Music: Czech Passion

It took a half-century after the death of Czech composer Leos Janacek (1854-1928) for his music to emerge before a worldwide audience. Much of the credit for its current esteem goes to the advocacy of Sir Charles Mackerras, the British conductor who studied in Czechoslovakia and returned bearing treasures. His superb London opera and orchestral recordings from the late 1970s and the ’80s elevated Janacek from a parochial specialty to stardom. However, such long neglect would have meant permanent obscurity for music of less conviction and fire.

Like Bela Bartok after him, Janacek began with nineteenth-century romanticism but abandoned it for folk-inflected music of national consciousness. He modeled his music on the speech patterns of the Czech language. This hardly seems a recipe for international acclaim and, during his lifetime, his success, though great, was limited to his homeland. Yet his music has immediate appeal and tremendous impact because he wrote with such compelling vision. Janacek said, “I penetrate because there is truth in my work; truth to its very limit. Truth does not exclude beauty, on the contrary, there should be truth as well as beauty, and more and more. Life, mainly. Always eternal youth. Life is young. It is spring. I am not afraid of living; I like it terribly.” One can feel that life pulsing in every bar of his music.

Janacek tried to express the inexpressible, not in some ethereal or abstract way, but, like Dostoevsky, with tremendous human passion, as if his life depended on it. As did Mozart in his own way, Janacek anthropomorphized the orchestra. The instruments become human voices. In Mozart they sing; in Janacek, they speak—or try to, for what they attempt to express is beyond human language.
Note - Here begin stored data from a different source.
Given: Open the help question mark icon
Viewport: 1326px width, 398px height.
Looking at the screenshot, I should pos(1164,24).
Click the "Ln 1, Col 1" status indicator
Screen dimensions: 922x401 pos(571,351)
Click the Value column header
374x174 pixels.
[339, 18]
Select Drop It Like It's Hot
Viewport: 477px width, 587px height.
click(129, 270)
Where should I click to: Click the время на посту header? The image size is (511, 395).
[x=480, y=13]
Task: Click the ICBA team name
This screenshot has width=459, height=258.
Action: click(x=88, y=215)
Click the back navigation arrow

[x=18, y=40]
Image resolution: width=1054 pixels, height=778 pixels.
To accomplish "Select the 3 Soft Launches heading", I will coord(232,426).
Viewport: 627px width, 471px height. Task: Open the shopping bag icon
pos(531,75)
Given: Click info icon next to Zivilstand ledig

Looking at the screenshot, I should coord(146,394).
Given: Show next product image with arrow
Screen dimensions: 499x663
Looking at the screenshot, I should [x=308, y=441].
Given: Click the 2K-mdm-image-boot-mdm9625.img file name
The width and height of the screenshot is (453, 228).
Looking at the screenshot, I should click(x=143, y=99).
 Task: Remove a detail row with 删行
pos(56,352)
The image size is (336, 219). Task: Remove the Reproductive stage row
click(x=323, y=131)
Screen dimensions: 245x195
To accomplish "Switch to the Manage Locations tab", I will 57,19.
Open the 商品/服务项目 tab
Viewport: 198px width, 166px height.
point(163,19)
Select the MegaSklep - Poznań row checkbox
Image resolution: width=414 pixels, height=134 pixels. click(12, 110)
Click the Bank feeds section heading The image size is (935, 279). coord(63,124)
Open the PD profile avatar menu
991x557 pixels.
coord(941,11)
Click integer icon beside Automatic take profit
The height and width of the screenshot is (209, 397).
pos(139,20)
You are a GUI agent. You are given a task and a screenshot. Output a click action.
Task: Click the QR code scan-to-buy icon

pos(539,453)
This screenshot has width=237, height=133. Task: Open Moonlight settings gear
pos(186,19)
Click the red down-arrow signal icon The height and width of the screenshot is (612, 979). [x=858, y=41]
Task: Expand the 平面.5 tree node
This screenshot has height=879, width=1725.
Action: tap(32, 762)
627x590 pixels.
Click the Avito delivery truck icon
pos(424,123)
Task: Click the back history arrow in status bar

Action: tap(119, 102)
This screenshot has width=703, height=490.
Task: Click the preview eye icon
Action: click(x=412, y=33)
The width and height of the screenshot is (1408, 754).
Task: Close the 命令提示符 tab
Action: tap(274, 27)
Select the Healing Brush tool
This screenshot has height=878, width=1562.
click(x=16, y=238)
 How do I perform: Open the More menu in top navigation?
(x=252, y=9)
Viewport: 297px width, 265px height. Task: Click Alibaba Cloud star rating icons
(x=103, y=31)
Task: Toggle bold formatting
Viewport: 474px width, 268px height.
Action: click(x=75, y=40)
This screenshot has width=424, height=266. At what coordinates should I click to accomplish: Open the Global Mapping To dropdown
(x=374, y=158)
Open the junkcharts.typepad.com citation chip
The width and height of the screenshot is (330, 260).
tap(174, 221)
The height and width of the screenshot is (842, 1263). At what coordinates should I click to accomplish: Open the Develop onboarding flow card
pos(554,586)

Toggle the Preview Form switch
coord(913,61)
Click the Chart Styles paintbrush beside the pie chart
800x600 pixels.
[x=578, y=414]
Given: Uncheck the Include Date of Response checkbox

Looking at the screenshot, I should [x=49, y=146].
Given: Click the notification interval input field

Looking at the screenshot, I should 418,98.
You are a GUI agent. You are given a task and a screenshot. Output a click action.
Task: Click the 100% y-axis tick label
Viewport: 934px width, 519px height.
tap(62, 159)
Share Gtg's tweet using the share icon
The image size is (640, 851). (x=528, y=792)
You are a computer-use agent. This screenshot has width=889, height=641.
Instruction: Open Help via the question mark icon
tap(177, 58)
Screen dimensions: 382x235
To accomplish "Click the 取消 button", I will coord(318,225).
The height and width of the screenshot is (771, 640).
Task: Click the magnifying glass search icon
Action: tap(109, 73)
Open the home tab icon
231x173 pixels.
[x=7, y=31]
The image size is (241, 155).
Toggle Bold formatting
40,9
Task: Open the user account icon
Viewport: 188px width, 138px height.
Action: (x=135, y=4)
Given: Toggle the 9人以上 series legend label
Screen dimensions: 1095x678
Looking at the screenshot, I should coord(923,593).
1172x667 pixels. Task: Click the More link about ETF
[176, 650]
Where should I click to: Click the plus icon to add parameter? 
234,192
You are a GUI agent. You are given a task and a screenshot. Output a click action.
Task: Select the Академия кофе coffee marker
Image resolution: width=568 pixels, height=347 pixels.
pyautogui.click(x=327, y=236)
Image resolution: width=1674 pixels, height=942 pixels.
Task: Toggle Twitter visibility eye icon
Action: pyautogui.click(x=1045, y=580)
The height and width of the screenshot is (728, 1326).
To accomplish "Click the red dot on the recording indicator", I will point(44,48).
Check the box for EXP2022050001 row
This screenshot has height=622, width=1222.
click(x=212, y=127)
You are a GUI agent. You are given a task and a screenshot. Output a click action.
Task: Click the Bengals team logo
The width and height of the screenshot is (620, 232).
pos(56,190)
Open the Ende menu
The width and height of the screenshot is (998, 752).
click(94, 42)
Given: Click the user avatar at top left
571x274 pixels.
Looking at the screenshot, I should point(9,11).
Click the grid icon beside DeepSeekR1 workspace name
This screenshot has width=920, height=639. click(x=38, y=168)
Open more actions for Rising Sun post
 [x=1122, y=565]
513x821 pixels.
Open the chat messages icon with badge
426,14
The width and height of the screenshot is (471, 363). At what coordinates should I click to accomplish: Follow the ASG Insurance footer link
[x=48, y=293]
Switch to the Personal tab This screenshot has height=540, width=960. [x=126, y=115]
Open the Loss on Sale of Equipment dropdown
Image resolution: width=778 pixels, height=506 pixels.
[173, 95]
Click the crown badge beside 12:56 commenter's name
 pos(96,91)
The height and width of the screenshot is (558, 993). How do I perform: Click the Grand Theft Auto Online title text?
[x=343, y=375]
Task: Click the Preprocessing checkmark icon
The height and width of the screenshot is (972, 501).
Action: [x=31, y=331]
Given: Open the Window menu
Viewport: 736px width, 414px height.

This desperate sense of yearning gives Janacek’s music a special poignance and power that is expressed, not in any form of technical innovation, for his music is tonal throughout, but in certain stylistic features: for instance, his use of the extremes of instrumental ranges, highly charged dance rhythms, and short, punchy themes. Verging on hysteria and seemingly spontaneous, Janacek’s music nonetheless maintains a tight inner logic; it communicates with an elliptical economy of means that leaves one puzzled as to how it works musically. In dizzyingly quick turns, the music can be ferocious, with a barbaric energy, then achingly lyrical, and then wildly jubilant. Even when festive, it is so wildly festive that one can feel an underlying longing that no earthly happiness can fulfill. With Janacek, there is no gentle tapping on the gates of heaven, no being wafted into paradise on swells of perfumed ecstasy. Heaven is the object of human passion, and Janacek will take it by storm, and, if necessary, break down its gates to get in.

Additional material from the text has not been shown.